**Request**: Turn the lines below into a numbered list, leaving out any blank lines.

☆ ☆ ☆

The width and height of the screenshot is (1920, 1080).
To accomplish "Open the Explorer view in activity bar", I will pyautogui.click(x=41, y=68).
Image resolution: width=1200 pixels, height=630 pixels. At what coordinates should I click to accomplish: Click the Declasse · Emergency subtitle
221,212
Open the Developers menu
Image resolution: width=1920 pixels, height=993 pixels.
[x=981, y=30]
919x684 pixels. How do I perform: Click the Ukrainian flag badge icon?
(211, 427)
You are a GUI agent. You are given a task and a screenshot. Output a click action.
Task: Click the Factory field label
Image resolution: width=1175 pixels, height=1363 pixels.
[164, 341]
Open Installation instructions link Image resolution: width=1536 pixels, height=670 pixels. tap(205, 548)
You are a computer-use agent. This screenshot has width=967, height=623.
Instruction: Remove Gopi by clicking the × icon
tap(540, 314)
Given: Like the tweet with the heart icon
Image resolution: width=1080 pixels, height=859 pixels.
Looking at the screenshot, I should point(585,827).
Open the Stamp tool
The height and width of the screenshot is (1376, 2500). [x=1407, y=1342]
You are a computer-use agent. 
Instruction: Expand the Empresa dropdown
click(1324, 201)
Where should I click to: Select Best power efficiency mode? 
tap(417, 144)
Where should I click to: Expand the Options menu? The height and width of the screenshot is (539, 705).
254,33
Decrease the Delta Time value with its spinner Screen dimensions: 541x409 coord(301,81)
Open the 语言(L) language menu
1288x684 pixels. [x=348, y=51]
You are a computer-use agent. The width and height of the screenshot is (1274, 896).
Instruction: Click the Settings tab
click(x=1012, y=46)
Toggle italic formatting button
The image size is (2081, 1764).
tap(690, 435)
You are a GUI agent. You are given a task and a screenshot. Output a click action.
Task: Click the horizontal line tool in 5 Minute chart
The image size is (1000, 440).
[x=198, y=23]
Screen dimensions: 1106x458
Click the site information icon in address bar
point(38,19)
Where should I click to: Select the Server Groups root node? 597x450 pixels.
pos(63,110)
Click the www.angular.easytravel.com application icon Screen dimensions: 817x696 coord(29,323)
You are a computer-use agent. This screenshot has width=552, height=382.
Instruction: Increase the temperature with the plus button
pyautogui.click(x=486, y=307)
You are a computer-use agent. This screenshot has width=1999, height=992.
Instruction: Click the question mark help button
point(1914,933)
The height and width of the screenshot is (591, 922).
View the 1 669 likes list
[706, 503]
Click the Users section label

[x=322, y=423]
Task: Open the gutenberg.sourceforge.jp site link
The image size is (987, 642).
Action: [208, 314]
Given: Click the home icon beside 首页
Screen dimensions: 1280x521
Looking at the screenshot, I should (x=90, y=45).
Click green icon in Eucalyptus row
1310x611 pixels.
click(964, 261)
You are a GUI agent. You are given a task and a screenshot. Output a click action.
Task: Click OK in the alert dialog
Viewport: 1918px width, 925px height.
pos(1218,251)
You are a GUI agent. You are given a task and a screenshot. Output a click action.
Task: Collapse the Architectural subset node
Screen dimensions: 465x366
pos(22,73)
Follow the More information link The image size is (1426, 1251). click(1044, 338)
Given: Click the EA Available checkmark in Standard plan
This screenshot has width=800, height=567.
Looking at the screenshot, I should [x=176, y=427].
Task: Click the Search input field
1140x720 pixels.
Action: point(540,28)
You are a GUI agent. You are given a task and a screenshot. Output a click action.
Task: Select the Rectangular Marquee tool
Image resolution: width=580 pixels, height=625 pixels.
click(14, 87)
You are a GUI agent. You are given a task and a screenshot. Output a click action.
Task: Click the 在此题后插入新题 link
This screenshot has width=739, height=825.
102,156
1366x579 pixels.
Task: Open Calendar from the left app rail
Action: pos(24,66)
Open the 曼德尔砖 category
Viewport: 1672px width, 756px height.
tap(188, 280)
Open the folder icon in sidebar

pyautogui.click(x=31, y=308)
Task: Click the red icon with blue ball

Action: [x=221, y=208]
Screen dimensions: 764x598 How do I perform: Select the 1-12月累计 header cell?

☆ ☆ ☆

**Response to this task**:
1. The width and height of the screenshot is (1920, 1080).
2. To accomplish "Open the Explorer view in activity bar", I will pyautogui.click(x=41, y=68).
3. Image resolution: width=1200 pixels, height=630 pixels. At what coordinates should I click to accomplish: Click the Declasse · Emergency subtitle
4. 221,212
5. Open the Developers menu
6. Image resolution: width=1920 pixels, height=993 pixels.
7. [x=981, y=30]
8. 919x684 pixels. How do I perform: Click the Ukrainian flag badge icon?
9. (211, 427)
10. You are a GUI agent. You are given a task and a screenshot. Output a click action.
11. Task: Click the Factory field label
12. Image resolution: width=1175 pixels, height=1363 pixels.
13. [164, 341]
14. Open Installation instructions link Image resolution: width=1536 pixels, height=670 pixels. tap(205, 548)
15. You are a computer-use agent. This screenshot has width=967, height=623.
16. Instruction: Remove Gopi by clicking the × icon
17. tap(540, 314)
18. Given: Like the tweet with the heart icon
19. Image resolution: width=1080 pixels, height=859 pixels.
20. Looking at the screenshot, I should point(585,827).
21. Open the Stamp tool
22. The height and width of the screenshot is (1376, 2500). [x=1407, y=1342]
23. You are a computer-use agent. 
24. Instruction: Expand the Empresa dropdown
25. click(1324, 201)
26. Where should I click to: Select Best power efficiency mode? 
27. tap(417, 144)
28. Where should I click to: Expand the Options menu? The height and width of the screenshot is (539, 705).
29. 254,33
30. Decrease the Delta Time value with its spinner Screen dimensions: 541x409 coord(301,81)
31. Open the 语言(L) language menu
32. 1288x684 pixels. [x=348, y=51]
33. You are a computer-use agent. The width and height of the screenshot is (1274, 896).
34. Instruction: Click the Settings tab
35. click(x=1012, y=46)
36. Toggle italic formatting button
37. The image size is (2081, 1764).
38. tap(690, 435)
39. You are a GUI agent. You are given a task and a screenshot. Output a click action.
40. Task: Click the horizontal line tool in 5 Minute chart
41. The image size is (1000, 440).
42. [x=198, y=23]
43. Screen dimensions: 1106x458
44. Click the site information icon in address bar
45. point(38,19)
46. Where should I click to: Select the Server Groups root node? 597x450 pixels.
47. pos(63,110)
48. Click the www.angular.easytravel.com application icon Screen dimensions: 817x696 coord(29,323)
49. You are a computer-use agent. This screenshot has width=552, height=382.
50. Instruction: Increase the temperature with the plus button
51. pyautogui.click(x=486, y=307)
52. You are a computer-use agent. This screenshot has width=1999, height=992.
53. Instruction: Click the question mark help button
54. point(1914,933)
55. The height and width of the screenshot is (591, 922).
56. View the 1 669 likes list
57. [706, 503]
58. Click the Users section label
59. [x=322, y=423]
60. Task: Open the gutenberg.sourceforge.jp site link
61. The image size is (987, 642).
62. Action: [208, 314]
63. Given: Click the home icon beside 首页
64. Screen dimensions: 1280x521
65. Looking at the screenshot, I should (x=90, y=45).
66. Click green icon in Eucalyptus row
67. 1310x611 pixels.
68. click(964, 261)
69. You are a GUI agent. You are given a task and a screenshot. Output a click action.
70. Task: Click OK in the alert dialog
71. Viewport: 1918px width, 925px height.
72. pos(1218,251)
73. You are a GUI agent. You are given a task and a screenshot. Output a click action.
74. Task: Collapse the Architectural subset node
75. Screen dimensions: 465x366
76. pos(22,73)
77. Follow the More information link The image size is (1426, 1251). click(1044, 338)
78. Given: Click the EA Available checkmark in Standard plan
79. This screenshot has width=800, height=567.
80. Looking at the screenshot, I should [x=176, y=427].
81. Task: Click the Search input field
82. 1140x720 pixels.
83. Action: point(540,28)
84. You are a GUI agent. You are given a task and a screenshot. Output a click action.
85. Task: Select the Rectangular Marquee tool
86. Image resolution: width=580 pixels, height=625 pixels.
87. click(14, 87)
88. You are a GUI agent. You are given a task and a screenshot. Output a click action.
89. Task: Click the 在此题后插入新题 link
90. This screenshot has width=739, height=825.
91. 102,156
92. 1366x579 pixels.
93. Task: Open Calendar from the left app rail
94. Action: pos(24,66)
95. Open the 曼德尔砖 category
96. Viewport: 1672px width, 756px height.
97. tap(188, 280)
98. Open the folder icon in sidebar
99. pyautogui.click(x=31, y=308)
100. Task: Click the red icon with blue ball
101. Action: [x=221, y=208]
102. Screen dimensions: 764x598 How do I perform: Select the 1-12月累计 header cell?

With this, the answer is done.